# Fedor Emelianenko VS Quinton 'Rampage' Jackson



## Bknmax (Mar 16, 2008)

http://www.youtube.com/watch?v=kZskPOp94qs


----------



## AceFranklin88 (Apr 21, 2007)

Rampage has plenty of challenges at 205 where he holds the belt. So a fight with Fedor is not only unlikely, it's uninteresting. Sorry dude. It was a cool video, but a lame concept. Now a Fedor vs (insert interesting HW match-up) video would have been pretty cool.


----------



## Cartheron (Sep 5, 2007)

Quinton said himself he was glad he wasn't a heavyweight when he was co-commentating on one of Fedor's fights in Pride.


----------



## AceFranklin88 (Apr 21, 2007)

Cartheron said:


> Quinton said himself he was glad he wasn't a heavyweight when he was co-commentating on one of Fedor's fights in Pride.

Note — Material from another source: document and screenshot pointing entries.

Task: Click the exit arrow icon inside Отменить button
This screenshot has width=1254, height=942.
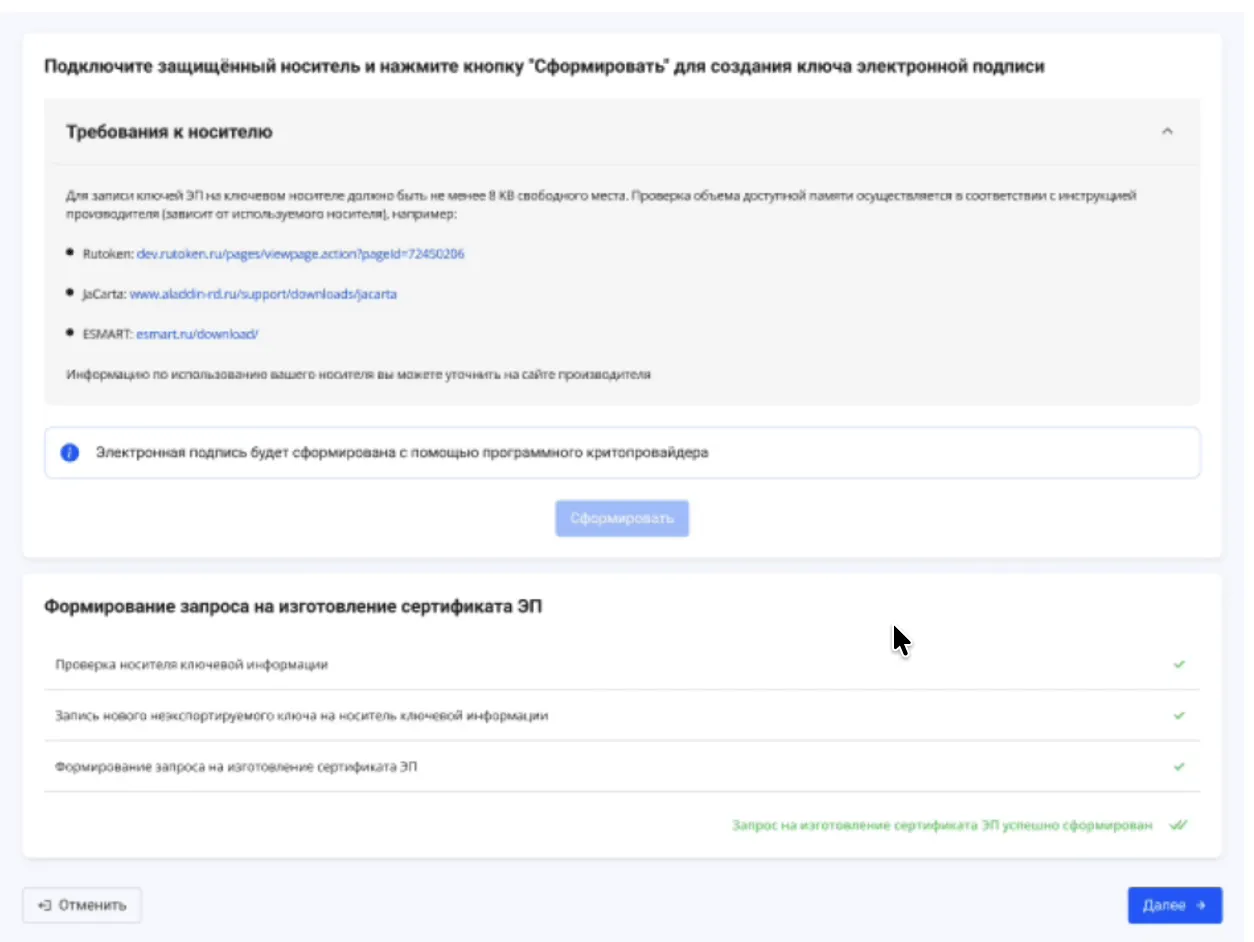Action: tap(44, 905)
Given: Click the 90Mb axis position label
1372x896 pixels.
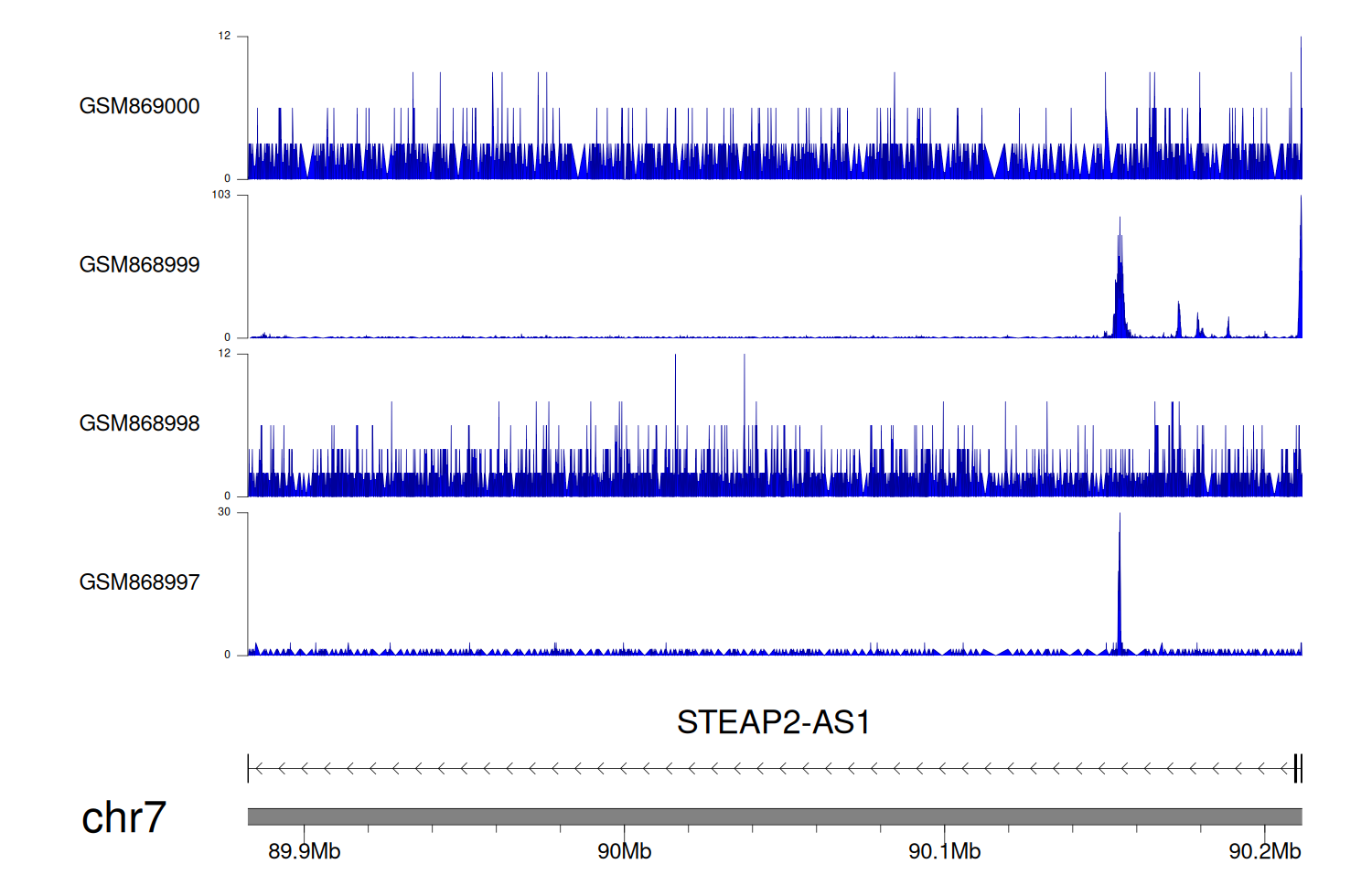Looking at the screenshot, I should tap(624, 851).
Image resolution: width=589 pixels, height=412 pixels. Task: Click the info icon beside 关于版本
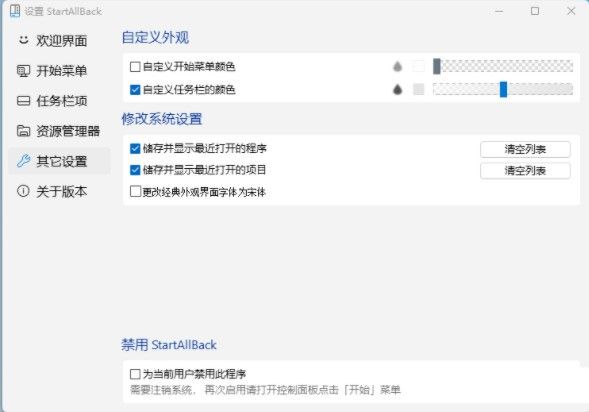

Yea I remember that. It was Fedor vs Fujita. Jeez even Rampage knows his chances would be slim to none.


----------



## gOd.head (May 28, 2007)

As much as I like Quinton he'd look silly against Fedor and I believe he'd say the same.


----------



## Bknmax (Mar 16, 2008)

I would still wanna see it


----------



## joppp (Apr 21, 2007)

He could boast a good TDD, but is he really active enough against Fedor? I think Rampage has the better technical striking (perhaps, with his 2 - 0 record in K1). A great chin as well.

But Fedor's too fluent in his transitions, to quick. Rampage should get tired and get subbed late/decisioned. If he's at his absolute best, that is.


----------